Interfacial modulation and optimization of the electrical properties of ZrGdOx composite films prepared using a UVO-assisted sol–gel method

Abstract

In this paper, Gd-doped ZrO₂ gate dielectric films and metal-oxide-semiconductor (MOS) capacitors structured as Al/ZrGdO_x/Si were prepared using an ultraviolet ozone (UVO)-assisted sol–gel method. The effects of heat treatment temperature on the microstructure, chemical bonding state, optical properties, surface morphology and electrical characteristics of the ZrGdO_x composite films and MOS capacitors were systematically investigated. The crystalline phase of the ZrGdO_x films appeared only at 600 °C, indicating that Gd doping effectively inhibits the crystallization of ZrO₂ films.
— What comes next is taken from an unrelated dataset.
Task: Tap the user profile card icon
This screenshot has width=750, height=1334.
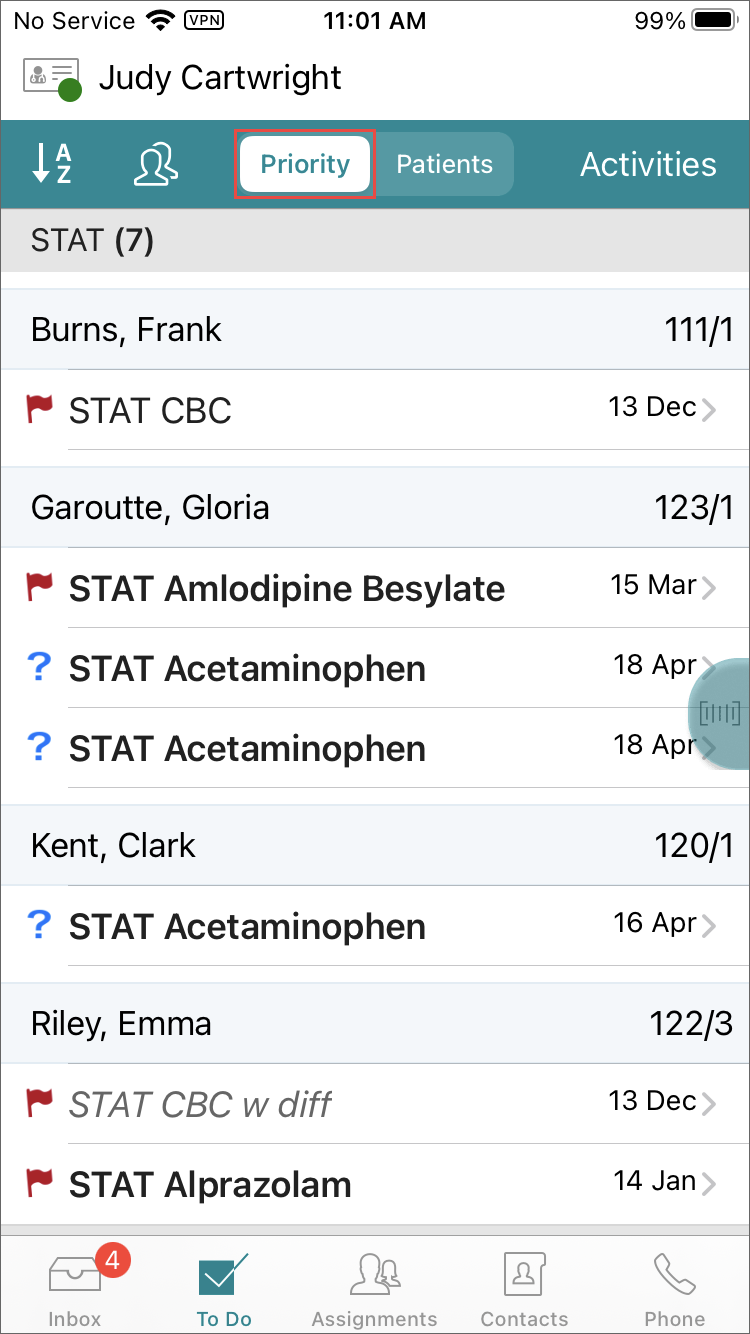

Meanwhile, as the heat treatment temperature increased from 300 °C to 600 °C, the content of oxygen vacancies decreased from 18.57% to 11.95%, and the content of metal–hydroxyl–oxygen bonds decreased from 14.72% to 8.64%. Heat treatment temperature proved to be effective in passivating the oxygen defects and reducing the trap density within the dielectric layer. At 500 °C, the MOS capacitor exhibited the best electrical characteristics, including the highest dielectric constant (k = 19.3), the smallest hysteresis (ΔV_fb = 0.01 V), the lowest boundary trapping oxide charge density (N_bt = 2.7 × 10¹⁰ cm⁻²), and the lowest leakage current density (J = 9.61 × 10⁻⁶ A cm⁻²). Therefore, adjusting the heat treatment temperature can significantly improve the performance of ZrGdO_x composite films and capacitors, which is favorable for the application of CMOS devices in large-scale and high-performance electronic systems.